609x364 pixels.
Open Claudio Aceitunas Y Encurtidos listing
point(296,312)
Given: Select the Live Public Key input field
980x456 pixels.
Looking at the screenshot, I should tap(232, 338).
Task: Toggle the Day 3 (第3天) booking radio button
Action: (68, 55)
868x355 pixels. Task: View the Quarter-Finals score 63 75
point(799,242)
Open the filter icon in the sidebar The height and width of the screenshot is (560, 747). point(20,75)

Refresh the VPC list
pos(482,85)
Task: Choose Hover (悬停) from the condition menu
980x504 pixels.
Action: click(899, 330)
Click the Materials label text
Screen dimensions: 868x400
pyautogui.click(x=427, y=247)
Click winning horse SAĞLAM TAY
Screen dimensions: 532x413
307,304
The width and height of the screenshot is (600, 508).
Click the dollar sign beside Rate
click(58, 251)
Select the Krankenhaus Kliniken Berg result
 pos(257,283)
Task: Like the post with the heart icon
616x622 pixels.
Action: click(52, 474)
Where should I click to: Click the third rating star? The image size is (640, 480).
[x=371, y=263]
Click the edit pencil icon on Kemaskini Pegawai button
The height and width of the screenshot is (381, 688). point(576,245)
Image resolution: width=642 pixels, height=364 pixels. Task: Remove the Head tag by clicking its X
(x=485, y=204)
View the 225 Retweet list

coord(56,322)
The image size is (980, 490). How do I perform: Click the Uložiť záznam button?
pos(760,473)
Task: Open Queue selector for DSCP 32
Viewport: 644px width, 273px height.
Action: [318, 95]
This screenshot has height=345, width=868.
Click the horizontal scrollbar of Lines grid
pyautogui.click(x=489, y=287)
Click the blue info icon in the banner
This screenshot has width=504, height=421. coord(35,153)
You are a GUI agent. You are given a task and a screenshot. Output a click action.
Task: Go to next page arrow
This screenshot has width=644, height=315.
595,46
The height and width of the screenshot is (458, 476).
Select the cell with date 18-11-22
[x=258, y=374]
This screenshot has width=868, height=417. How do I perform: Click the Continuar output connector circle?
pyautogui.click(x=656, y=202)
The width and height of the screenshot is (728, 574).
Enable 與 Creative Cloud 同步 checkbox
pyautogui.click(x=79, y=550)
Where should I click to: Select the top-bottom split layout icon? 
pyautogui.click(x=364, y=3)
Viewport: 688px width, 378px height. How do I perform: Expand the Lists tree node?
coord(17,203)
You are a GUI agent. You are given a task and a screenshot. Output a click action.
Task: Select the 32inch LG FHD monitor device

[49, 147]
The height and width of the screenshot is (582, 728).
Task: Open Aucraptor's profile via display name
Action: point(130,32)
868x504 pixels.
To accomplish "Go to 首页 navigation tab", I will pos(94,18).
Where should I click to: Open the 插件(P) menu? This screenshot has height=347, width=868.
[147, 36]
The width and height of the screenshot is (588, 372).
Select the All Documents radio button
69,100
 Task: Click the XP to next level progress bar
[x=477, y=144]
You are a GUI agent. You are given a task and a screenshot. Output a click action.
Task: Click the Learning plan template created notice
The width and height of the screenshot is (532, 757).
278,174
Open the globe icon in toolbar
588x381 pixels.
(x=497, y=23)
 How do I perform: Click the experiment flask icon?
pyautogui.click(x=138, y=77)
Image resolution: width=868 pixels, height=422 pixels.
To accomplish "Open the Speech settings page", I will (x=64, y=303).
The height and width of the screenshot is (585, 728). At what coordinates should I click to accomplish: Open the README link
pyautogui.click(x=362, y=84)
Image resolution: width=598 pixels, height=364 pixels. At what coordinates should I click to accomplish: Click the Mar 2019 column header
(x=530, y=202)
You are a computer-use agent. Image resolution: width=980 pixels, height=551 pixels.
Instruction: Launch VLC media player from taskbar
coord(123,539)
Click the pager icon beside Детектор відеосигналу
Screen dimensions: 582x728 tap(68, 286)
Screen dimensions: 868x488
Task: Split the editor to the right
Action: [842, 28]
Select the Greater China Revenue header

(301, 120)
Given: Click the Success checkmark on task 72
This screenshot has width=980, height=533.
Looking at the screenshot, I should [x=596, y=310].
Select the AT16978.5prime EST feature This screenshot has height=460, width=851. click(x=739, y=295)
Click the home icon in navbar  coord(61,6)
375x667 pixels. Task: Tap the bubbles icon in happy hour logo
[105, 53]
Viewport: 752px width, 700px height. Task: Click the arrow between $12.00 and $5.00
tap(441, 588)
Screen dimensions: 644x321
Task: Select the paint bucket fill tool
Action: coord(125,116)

**Problem details**
Every line of the data is to be printed again exactly.

**Task solution**
609x364 pixels.
Open Claudio Aceitunas Y Encurtidos listing
point(296,312)
Given: Select the Live Public Key input field
980x456 pixels.
Looking at the screenshot, I should tap(232, 338).
Task: Toggle the Day 3 (第3天) booking radio button
Action: (68, 55)
868x355 pixels. Task: View the Quarter-Finals score 63 75
point(799,242)
Open the filter icon in the sidebar The height and width of the screenshot is (560, 747). point(20,75)

Refresh the VPC list
pos(482,85)
Task: Choose Hover (悬停) from the condition menu
980x504 pixels.
Action: click(899, 330)
Click the Materials label text
Screen dimensions: 868x400
pyautogui.click(x=427, y=247)
Click winning horse SAĞLAM TAY
Screen dimensions: 532x413
307,304
The width and height of the screenshot is (600, 508).
Click the dollar sign beside Rate
click(58, 251)
Select the Krankenhaus Kliniken Berg result
 pos(257,283)
Task: Like the post with the heart icon
616x622 pixels.
Action: click(52, 474)
Where should I click to: Click the third rating star? The image size is (640, 480).
[x=371, y=263]
Click the edit pencil icon on Kemaskini Pegawai button
The height and width of the screenshot is (381, 688). point(576,245)
Image resolution: width=642 pixels, height=364 pixels. Task: Remove the Head tag by clicking its X
(x=485, y=204)
View the 225 Retweet list

coord(56,322)
The image size is (980, 490). How do I perform: Click the Uložiť záznam button?
pos(760,473)
Task: Open Queue selector for DSCP 32
Viewport: 644px width, 273px height.
Action: [318, 95]
This screenshot has height=345, width=868.
Click the horizontal scrollbar of Lines grid
pyautogui.click(x=489, y=287)
Click the blue info icon in the banner
This screenshot has width=504, height=421. coord(35,153)
You are a GUI agent. You are given a task and a screenshot. Output a click action.
Task: Go to next page arrow
This screenshot has width=644, height=315.
595,46
The height and width of the screenshot is (458, 476).
Select the cell with date 18-11-22
[x=258, y=374]
This screenshot has width=868, height=417. How do I perform: Click the Continuar output connector circle?
pyautogui.click(x=656, y=202)
The width and height of the screenshot is (728, 574).
Enable 與 Creative Cloud 同步 checkbox
pyautogui.click(x=79, y=550)
Where should I click to: Select the top-bottom split layout icon? 
pyautogui.click(x=364, y=3)
Viewport: 688px width, 378px height. How do I perform: Expand the Lists tree node?
coord(17,203)
You are a GUI agent. You are given a task and a screenshot. Output a click action.
Task: Select the 32inch LG FHD monitor device

[49, 147]
The height and width of the screenshot is (582, 728).
Task: Open Aucraptor's profile via display name
Action: point(130,32)
868x504 pixels.
To accomplish "Go to 首页 navigation tab", I will pos(94,18).
Where should I click to: Open the 插件(P) menu? This screenshot has height=347, width=868.
[147, 36]
The width and height of the screenshot is (588, 372).
Select the All Documents radio button
69,100
 Task: Click the XP to next level progress bar
[x=477, y=144]
You are a GUI agent. You are given a task and a screenshot. Output a click action.
Task: Click the Learning plan template created notice
The width and height of the screenshot is (532, 757).
278,174
Open the globe icon in toolbar
588x381 pixels.
(x=497, y=23)
 How do I perform: Click the experiment flask icon?
pyautogui.click(x=138, y=77)
Image resolution: width=868 pixels, height=422 pixels.
To accomplish "Open the Speech settings page", I will (x=64, y=303).
The height and width of the screenshot is (585, 728). At what coordinates should I click to accomplish: Open the README link
pyautogui.click(x=362, y=84)
Image resolution: width=598 pixels, height=364 pixels. At what coordinates should I click to accomplish: Click the Mar 2019 column header
(x=530, y=202)
You are a computer-use agent. Image resolution: width=980 pixels, height=551 pixels.
Instruction: Launch VLC media player from taskbar
coord(123,539)
Click the pager icon beside Детектор відеосигналу
Screen dimensions: 582x728 tap(68, 286)
Screen dimensions: 868x488
Task: Split the editor to the right
Action: [842, 28]
Select the Greater China Revenue header

(301, 120)
Given: Click the Success checkmark on task 72
This screenshot has width=980, height=533.
Looking at the screenshot, I should [x=596, y=310].
Select the AT16978.5prime EST feature This screenshot has height=460, width=851. click(x=739, y=295)
Click the home icon in navbar  coord(61,6)
375x667 pixels. Task: Tap the bubbles icon in happy hour logo
[105, 53]
Viewport: 752px width, 700px height. Task: Click the arrow between $12.00 and $5.00
tap(441, 588)
Screen dimensions: 644x321
Task: Select the paint bucket fill tool
Action: coord(125,116)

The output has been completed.